Tried and Tasted 8

One can never have too much of a good thing but, that said, for the summer edition, Tony Goodman takes a break from wine and tries his hand at the very French tradition of moules, boules and bière.

The moules

The simplest is to de-beard and rinse the moules in plenty of cold water to give them a chance to freshen up before dinner.

Everyone has their favourite way to cook moules, here’s just one idea:

  • Put 500g per person in a large pan with good white wine- don’t drown them- and a tiny knob of butter.
  • Throw chopped parsley and onion or garlic over them as they open. Discard any that fail to do so.
  • Stir once or twice very gently as they cook.
  • Add a few celery leaves at the very end and perhaps a grind of fresh pepper.
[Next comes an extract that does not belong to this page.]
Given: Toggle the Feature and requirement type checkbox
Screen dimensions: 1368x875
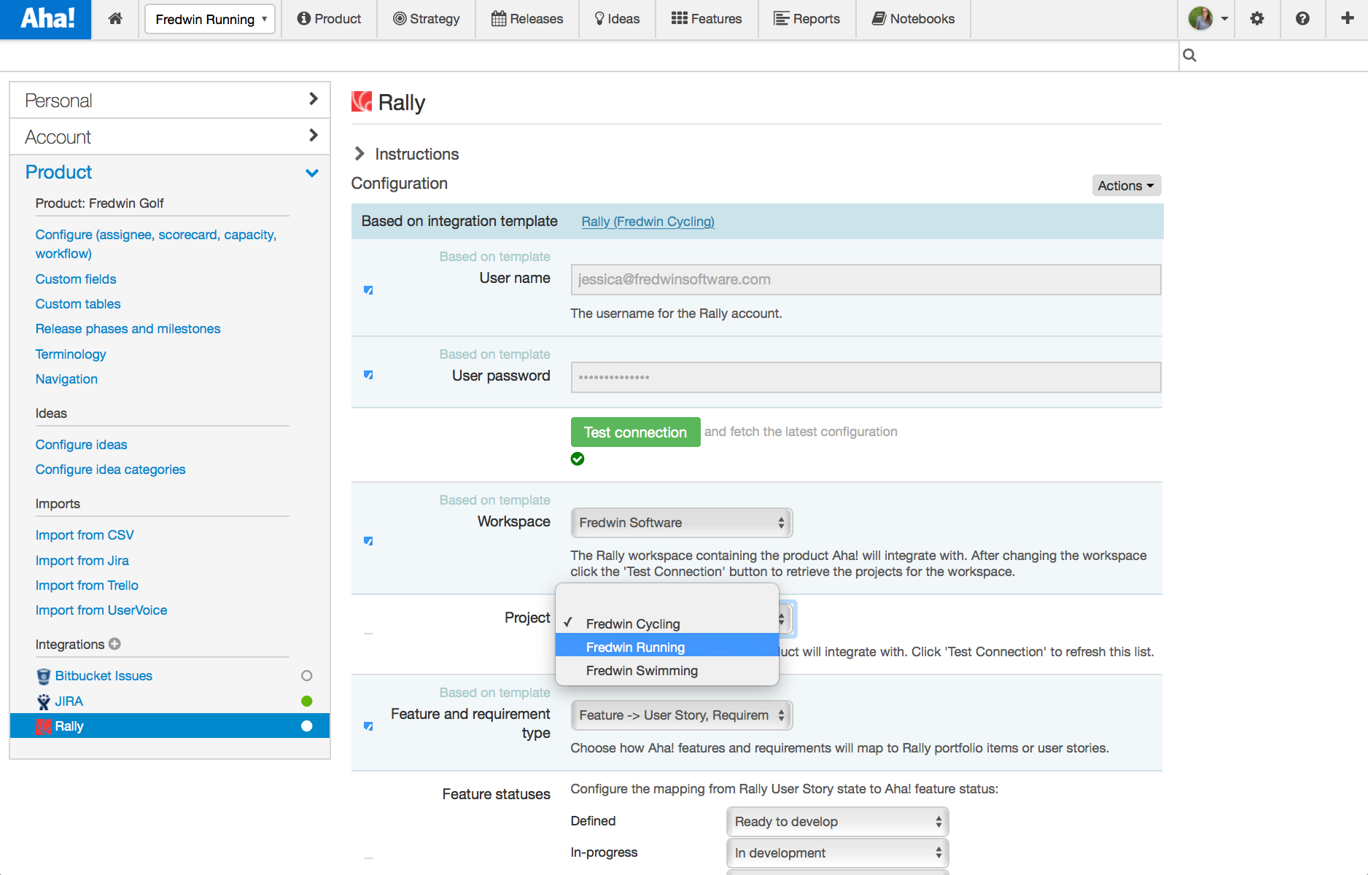Looking at the screenshot, I should [x=368, y=726].
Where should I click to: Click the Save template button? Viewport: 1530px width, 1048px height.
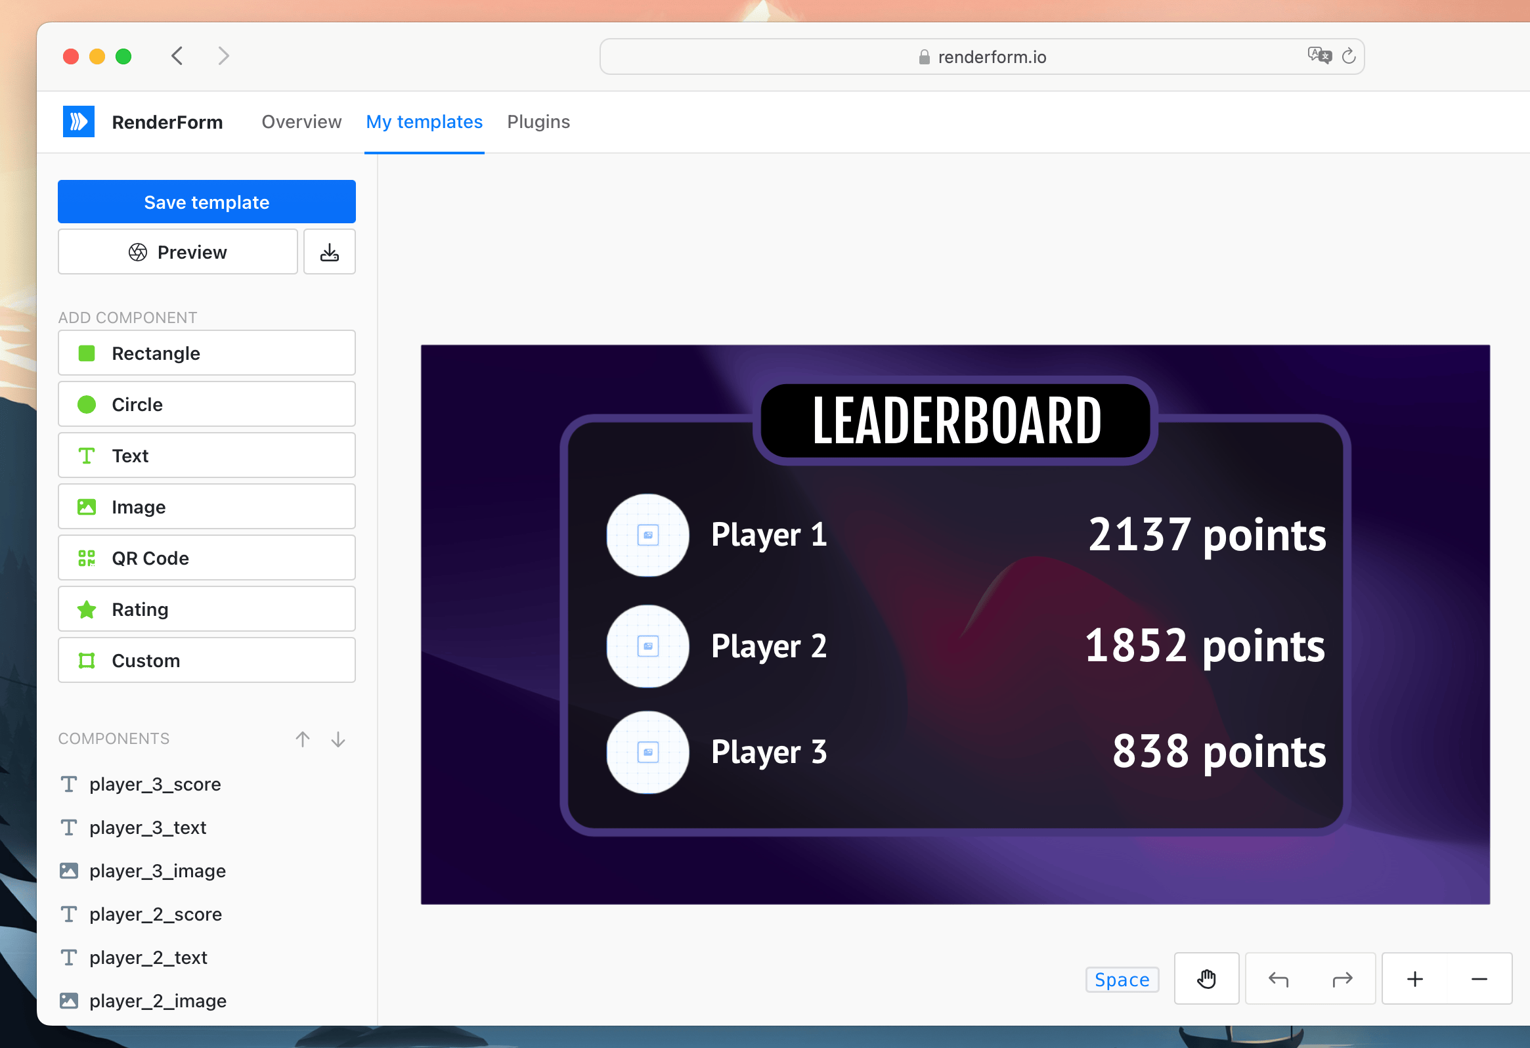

Never add salt.
  • Serve with crusty bread and accompany with one or two of the beers below

The boules

Pétanque actually comes from the term ‘pès tancats’ or ‘pieds tanqués’, Marseilles dialect meaning literally ‘feet anchored’ as the feet must remain close together within quite a small circle. It can be played standing still or even from a wheelchair.

When a player loses 13 to 0, ‘il est fanny’, and has to kiss the bottom of a girl called Fanny. Since it is quite rare to find an obliging fanny on the boules pitch, there is usually a substitute available in the form of a picture, or sculpture, to ensure that Fanny’s bottom is readily available. If your name is Fanny, my advice would be to avoid a stroll around the pétanque pitches! Or just go and enjoy!

So go on, get your boules out!

Et la bière!

Beauty is in the eye of the beer holder!!

Craft beer fever is sweeping the globe, the number of artisanal brasseries in France has tripled in a few short years. Young skillful brewers are discovering P-O’s cool, crisp, sweet water is the perfect ingredient.

There are too many great ales to mention them all, so here are just a few that caught my eye. Visit the breweries or find most available at specialist outlets such as Le Jardin Catalan in Saint Cyprien.

Alzina Brasserie (Boultenère)

A genuine boutique brewery, your Tuesday tour and tasting will be among pipes, stainless steel tanks and barley bags. Jean-Fabien learnt his trade from an English craft brewer so he speaks your language.

Blanche 5%
A totally beguiling ale. Brewed with orange blossoms yet not overly floral. A hard to describe slight cardamom or coriander linger. Toothsome full bodied yet light. Lovely pale tawny colour. Perfect for a mountain of moules or try it with a luscious tagine or a vegetable dahl.

Chilled but not too icy.

Blaoblank Brasserie (Maureillas)

Christophe Ledan uses traditional brewing methods to create four quite different beers.

Blaoblank Wit biere 5.3%

A classic unfiltered wheat beer. Nice bite of hops. Slightly floral. Cloudy without being heavy or heady. Love it. Available in speciality outlets or why not take a drive down to Maureillas and drop in?


Blonde 6%

Prats-des-Mollo is becoming something of a hotspot for artisanal ales and this Nordic style blonde beer is a perfect example. Crisp initial bite, not too sharp. As well as moules a great selection for fritto misto.


Speakeasy Blonde IPA 6.5%

Barley malt. Unfiltered, slightly cloudy with plenty of bite. Best fresh, don’t let it sit too long in the larder if you need an excuse. Moules of course but this lad will take on all comers.


La Brave Blonde 6.5%

A refreshing very handy traditional malt ale. Slightly cloudy, gentle hops plenty of body. Moules of course or perhaps a post-moules hard local Tome. Definitely one to watch out for.